Consider two relations $R$ and $S$ on a set $A$ with $R$ being antisymmetric. Prove $R \cap S$ is antisymmetric.
Theorem The subset of an antisymmetric relation is also antisymmetric.
The intersection $R \cap S$ of $R$ and $S$ is a subset of $R$:
$R \cap S \subseteq R$
Now, according to the theorem, since the subset of an antisymmetric relation is antisymmetric it follows that the intersection $R \cap S$ is also antisymmetric. This concludes the proof.
I now prove the theorem by contradiction. Let $T \subseteq R$ and $T$ is not antisymmetric. Then there exists elements of $T$ which violate antisymmetry, namely that there are elements $(x, y) \in T$ and $(y, x) \in T$ such that $x \neq y$. However, since $T$ is a subset of $R$ these elements would also be in $R$ which would mean that $R$ is not antisymmetric. But $R$ is antisymmetric, a contradiction. Therefore $T$ must be antisymmetric.
Is this proof correct? Or is there a better way to prove the claim?
I am making my comment an answer as well.

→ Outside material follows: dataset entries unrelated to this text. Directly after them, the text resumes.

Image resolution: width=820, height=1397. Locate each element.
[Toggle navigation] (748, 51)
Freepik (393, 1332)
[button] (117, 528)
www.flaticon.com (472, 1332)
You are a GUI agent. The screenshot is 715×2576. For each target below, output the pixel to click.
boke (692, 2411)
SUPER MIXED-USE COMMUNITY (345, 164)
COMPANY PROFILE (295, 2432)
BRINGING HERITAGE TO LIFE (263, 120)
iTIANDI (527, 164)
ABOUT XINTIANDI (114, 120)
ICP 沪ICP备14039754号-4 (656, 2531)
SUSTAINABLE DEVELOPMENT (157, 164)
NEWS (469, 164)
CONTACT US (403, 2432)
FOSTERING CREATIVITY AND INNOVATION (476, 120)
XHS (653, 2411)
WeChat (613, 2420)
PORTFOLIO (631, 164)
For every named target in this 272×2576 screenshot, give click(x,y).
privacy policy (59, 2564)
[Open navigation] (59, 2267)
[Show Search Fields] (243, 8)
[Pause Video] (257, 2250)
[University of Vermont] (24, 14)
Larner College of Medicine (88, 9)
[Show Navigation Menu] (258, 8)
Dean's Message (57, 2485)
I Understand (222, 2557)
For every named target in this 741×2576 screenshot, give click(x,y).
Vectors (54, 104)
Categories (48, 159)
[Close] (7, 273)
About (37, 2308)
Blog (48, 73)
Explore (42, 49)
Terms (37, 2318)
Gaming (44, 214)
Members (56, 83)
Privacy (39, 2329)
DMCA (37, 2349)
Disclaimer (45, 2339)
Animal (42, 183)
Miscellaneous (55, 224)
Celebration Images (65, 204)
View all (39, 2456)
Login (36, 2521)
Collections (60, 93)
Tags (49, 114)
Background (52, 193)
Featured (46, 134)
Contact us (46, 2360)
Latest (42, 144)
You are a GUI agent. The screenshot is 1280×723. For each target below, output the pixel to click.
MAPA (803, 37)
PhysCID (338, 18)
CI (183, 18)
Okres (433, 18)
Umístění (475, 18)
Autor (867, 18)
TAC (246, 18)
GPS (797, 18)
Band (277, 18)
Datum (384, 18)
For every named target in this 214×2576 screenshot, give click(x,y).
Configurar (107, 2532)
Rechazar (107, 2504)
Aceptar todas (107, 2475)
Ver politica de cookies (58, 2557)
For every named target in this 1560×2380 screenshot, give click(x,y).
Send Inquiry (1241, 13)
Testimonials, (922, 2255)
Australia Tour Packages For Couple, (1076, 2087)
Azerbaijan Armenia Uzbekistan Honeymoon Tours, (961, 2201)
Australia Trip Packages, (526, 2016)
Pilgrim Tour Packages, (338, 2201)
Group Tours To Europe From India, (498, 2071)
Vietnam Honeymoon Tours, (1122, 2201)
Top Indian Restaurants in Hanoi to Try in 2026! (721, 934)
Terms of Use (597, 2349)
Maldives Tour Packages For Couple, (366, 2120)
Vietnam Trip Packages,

Your proof is technically accurate, but not efficient in the sense that you unnecessarily phrase it as a contradiction. A more direct method is as follows.
Suppose $R$ is an anti-symmetric relation and $T$ is a subset of $R$. Then, if $(x,y)$ and $(y,x)$ are in $T$, we have $(x,y)$ and $(y,x)$ are in $R$. Since $R$ is anti-symmetric, $x=y$. Thus, $T$ is also anti-symmetric.